=== Section Start ===
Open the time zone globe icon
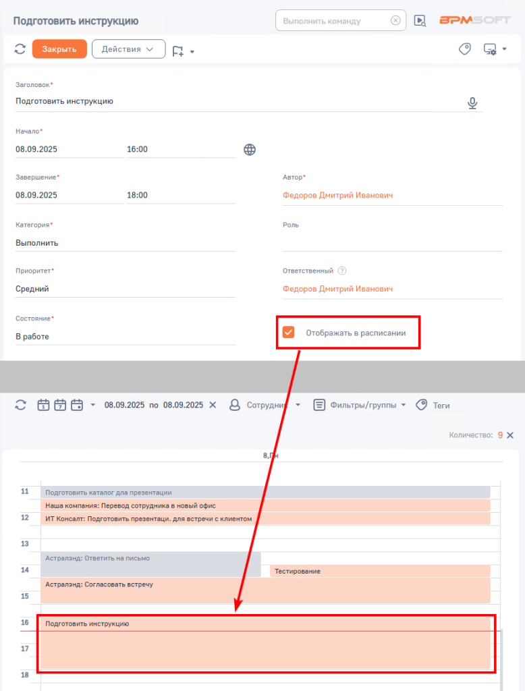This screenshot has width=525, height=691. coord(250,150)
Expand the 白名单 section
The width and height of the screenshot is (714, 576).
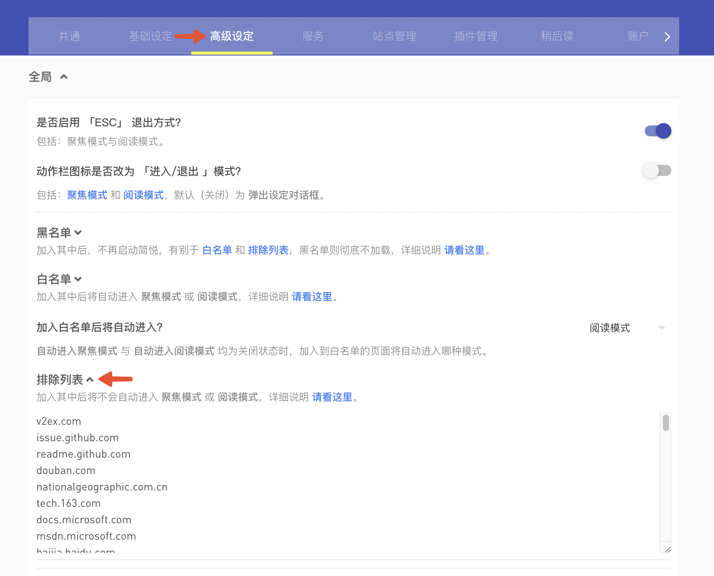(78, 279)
=== Section End ===
Assignment: Would you output all of the entries above exactly, keeping the pictures out?

Reply to the exercise:
Open the time zone globe icon
This screenshot has width=525, height=691. coord(250,150)
Expand the 白名单 section
The width and height of the screenshot is (714, 576).
(78, 279)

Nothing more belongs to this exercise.